> **WHAT IS REQUIRED**: Repeat each entry exactly; omit all pictures.

----- SOURCE DATA

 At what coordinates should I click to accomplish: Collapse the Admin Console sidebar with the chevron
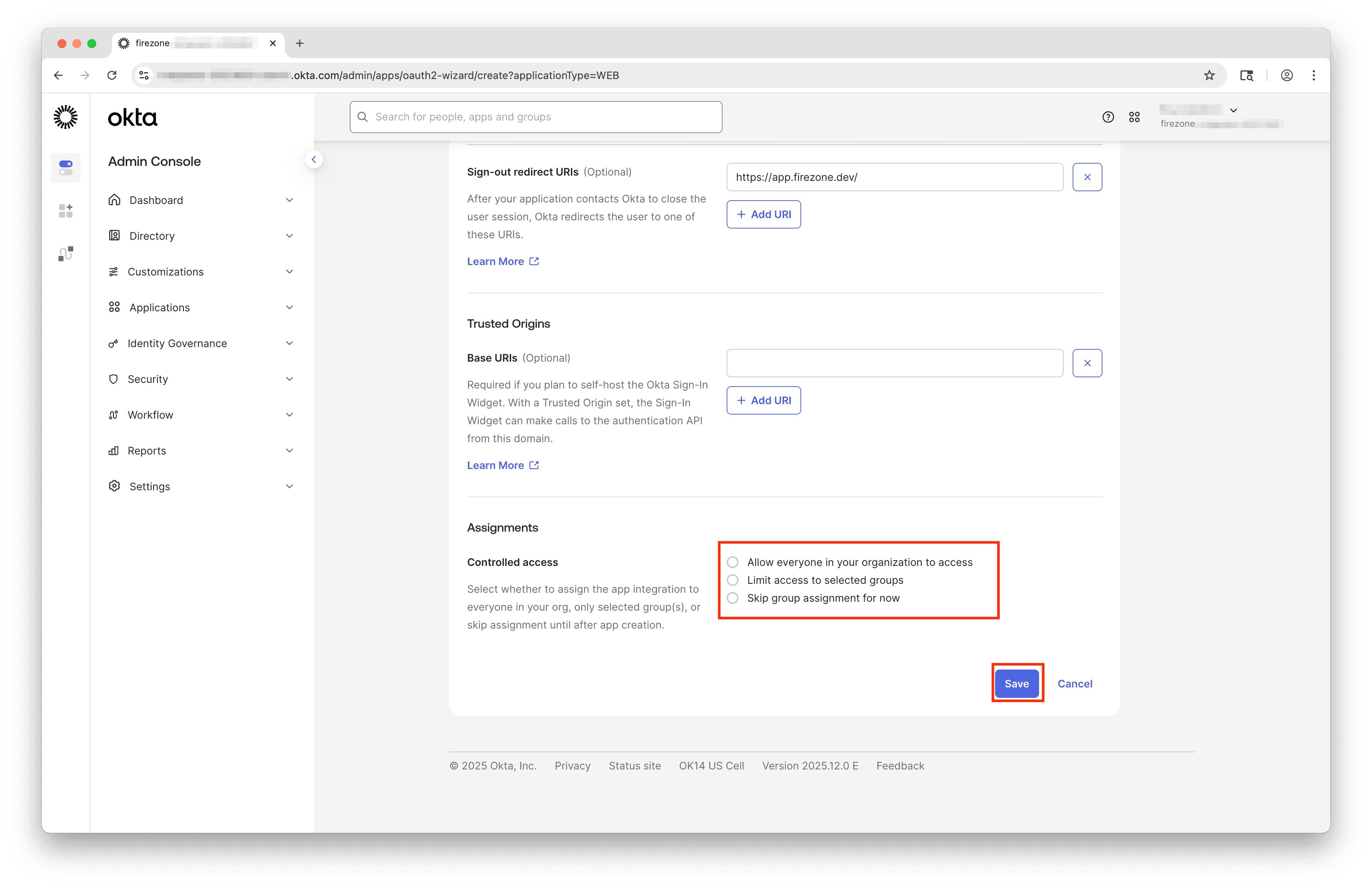coord(314,159)
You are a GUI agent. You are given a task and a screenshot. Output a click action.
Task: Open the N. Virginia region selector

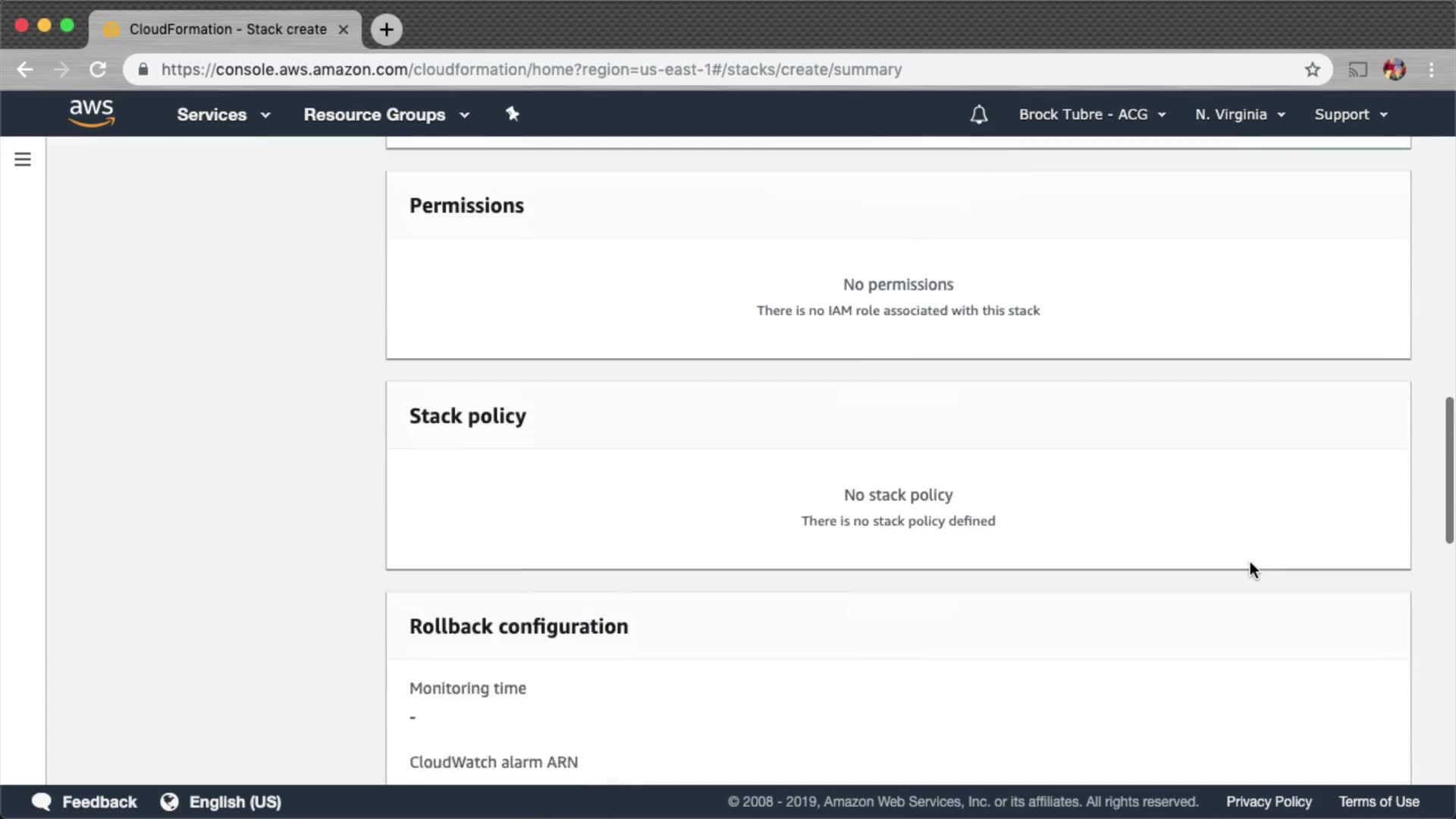[x=1240, y=115]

----------

> **EXERCISE RESPONSE**:
 At what coordinates should I click to accomplish: Collapse the Admin Console sidebar with the chevron
coord(314,159)
You are a GUI agent. You are given a task and a screenshot. Output a click action.
Task: Open the N. Virginia region selector

[x=1240, y=115]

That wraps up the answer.